The preceding Bodie Island lighthouses actually stood south of Oregon Inlet on Pea Island in an area that is now under water due to the southward migration of the inlet. The first was built in 1847 and then abandoned in 1859 due to a poor foundation.
The second, built in 1859, was destroyed in 1861 by retreating Confederate troops who feared it would be used as a Union observation post during the Civil War. The third and current lighthouse, with its original first order Fresnel lens, was completed in 1872. This lighthouse was built further North and further inland on a 15-acre site. In 1932, the Bodie Island Lighthouse became automated (and the light was upgraded to an electric lamp by using oil-fueled electrical generators), and by 1953 it had been transferred into the care of the National Park Service. It remained staffed until 1940, when the lighthouse was fully automated. In 1953, the generators were disconnected and power was supplied from the commercial electric grid.

━━━━━━

# Assigned task 1
Answer these from the passage on the Bodie Island lighthouses, one line each:
(a) In what year was the first lighthouse abandoned?
(b) Who destroyed the second lighthouse, and in what year?
(c) How large was the site on which the third lighthouse was built?
# Assigned task 2
From the passage on the Bodie Island lighthouses, copy the text between "The preceding Bodie" and "a poor foundation.", inclusive.
# Assigned task 3
Render this sentence from the passage on the Bodie Island lighthouses in Spanish: "The third and current lighthouse, with its original first order Fresnel lens, was completed in 1872."

# Given material
━━━━━━

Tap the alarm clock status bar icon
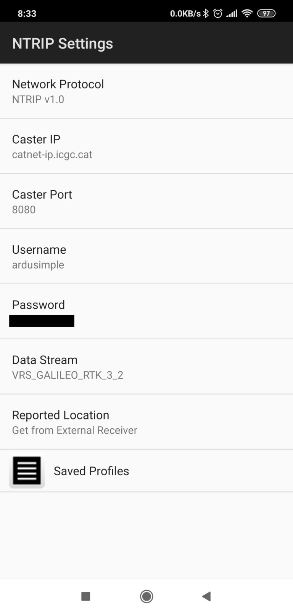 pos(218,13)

━━━━━━

# Your solution 1
(a) 1859
(b) Retreating Confederate troops, in 1861
(c) 15 acres

# Your solution 2
The preceding Bodie Island lighthouses actually stood south of Oregon Inlet on Pea Island in an area that is now under water due to the southward migration of the inlet. The first was built in 1847 and then abandoned in 1859 due to a poor foundation.

# Your solution 3
El tercer y actual faro, con su lente de Fresnel original de primer orden, se terminó en 1872.